**Work instruction**
Could you output, verbatim, the stretch of the court opinion from "The following week, Wal-Mart’s" through "state a claim."?

**Supplied passage**

☆ ☆ ☆

The following week, Wal-Mart’s corporate office directed the store manager,
Defendant Troy Estill, to fire Plaintiff due to the failed drug test, which was in violation
of the company’s drug use policy. Wal-Mart did not honor Plaintiff’s medical marijuana
card. Plaintiff sued Wal-Mart and Estill in state court for wrongful discharge and
violation of the MMMA, arguing that the statute prevents a business from engaging in
disciplinary action against a card holder who is a qualifying patient. Defendants
thereafter removed the case to federal court based on diversity jurisdiction under
28 U.S.C. §§ 1332, 1441(a), and moved to dismiss the action for failure to state a claim.
Plaintiff moved to remand the case to state court on the basis that Defendant Estill is a
Michigan citizen, as is Plaintiff, and was properly joined, therefore eliminating diversity
jurisdiction. Plaintiff also opposed Defendants’ motion to dismiss.
The district court denied Plaintiff’s motion to remand and granted Defendants’
motion to dismiss. The district court held that Estill was fraudulently joined and could
not be held liable under Michigan law because he did not make the decision to terminate
Plaintiff, nor did he have the authority to fire Plaintiff. Therefore, the district court
determined that Estill’s citizenship should be disregarded for purposes of determining
diversity jurisdiction. In addition, the district court held that the MMMA does not
protect Plaintiff’s right to bring a wrongful termination action because the MMMA does
not regulate private employment. Plaintiff now appeals.
I. Motion to Remand
We review a district court’s ruling on the issue of jurisdiction de novo, but the
district court’s factual findings are reviewed for clear error. Coyne v. American Tobacco
No. 11-1227 Casias v. Wal-Mart, et al. Page 5
Co., 183 F.3d 488, 492 (6th Cir. 1999). “When a non-diverse party has been joined as
a defendant, then in the absence of a substantial federal question the removing defendant
may avoid remand only by demonstrating that the non-diverse party was fraudulently
joined.” Jerome-Duncan, Inc. v. Auto-By-Tel, L.L.C., 176 F.3d 904, 907 (6th Cir. 1999)
(citation omitted). Fraudulent joinder is “a judicially created doctrine that provides an
exception to the requirement of complete diversity.” Coyne, 183 F.3d at 493 (quoting
Triggs v. John Crump Toyota, Inc., 154 F.3d 1284, 1287 (11th Cir. 1998) (alteration in
original)). A defendant is fraudulently joined if it is “clear that there can be no recovery
under the law of the state on the cause alleged or on the facts in view of the law . . . ”

☆ ☆ ☆

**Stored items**
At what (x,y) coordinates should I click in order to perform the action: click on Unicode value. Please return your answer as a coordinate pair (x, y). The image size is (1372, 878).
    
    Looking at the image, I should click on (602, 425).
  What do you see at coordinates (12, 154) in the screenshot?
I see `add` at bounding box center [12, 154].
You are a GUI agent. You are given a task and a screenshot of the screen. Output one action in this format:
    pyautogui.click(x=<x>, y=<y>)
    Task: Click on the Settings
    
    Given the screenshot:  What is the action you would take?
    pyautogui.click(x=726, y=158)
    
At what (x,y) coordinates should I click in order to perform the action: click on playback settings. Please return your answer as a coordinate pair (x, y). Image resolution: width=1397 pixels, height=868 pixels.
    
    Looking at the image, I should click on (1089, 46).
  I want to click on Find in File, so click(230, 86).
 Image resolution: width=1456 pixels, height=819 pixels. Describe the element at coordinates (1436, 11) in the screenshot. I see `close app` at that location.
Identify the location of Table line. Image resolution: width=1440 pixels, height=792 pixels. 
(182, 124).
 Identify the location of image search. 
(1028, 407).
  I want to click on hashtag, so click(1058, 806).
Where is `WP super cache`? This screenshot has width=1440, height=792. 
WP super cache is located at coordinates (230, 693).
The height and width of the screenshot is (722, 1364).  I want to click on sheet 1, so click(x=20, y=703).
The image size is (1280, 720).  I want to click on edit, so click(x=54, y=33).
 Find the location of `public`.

☆ ☆ ☆

**Answer for the task**
The following week, Wal-Mart’s corporate office directed the store manager,
Defendant Troy Estill, to fire Plaintiff due to the failed drug test, which was in violation
of the company’s drug use policy. Wal-Mart did not honor Plaintiff’s medical marijuana
card. Plaintiff sued Wal-Mart and Estill in state court for wrongful discharge and
violation of the MMMA, arguing that the statute prevents a business from engaging in
disciplinary action against a card holder who is a qualifying patient. Defendants
thereafter removed the case to federal court based on diversity jurisdiction under
28 U.S.C. §§ 1332, 1441(a), and moved to dismiss the action for failure to state a claim.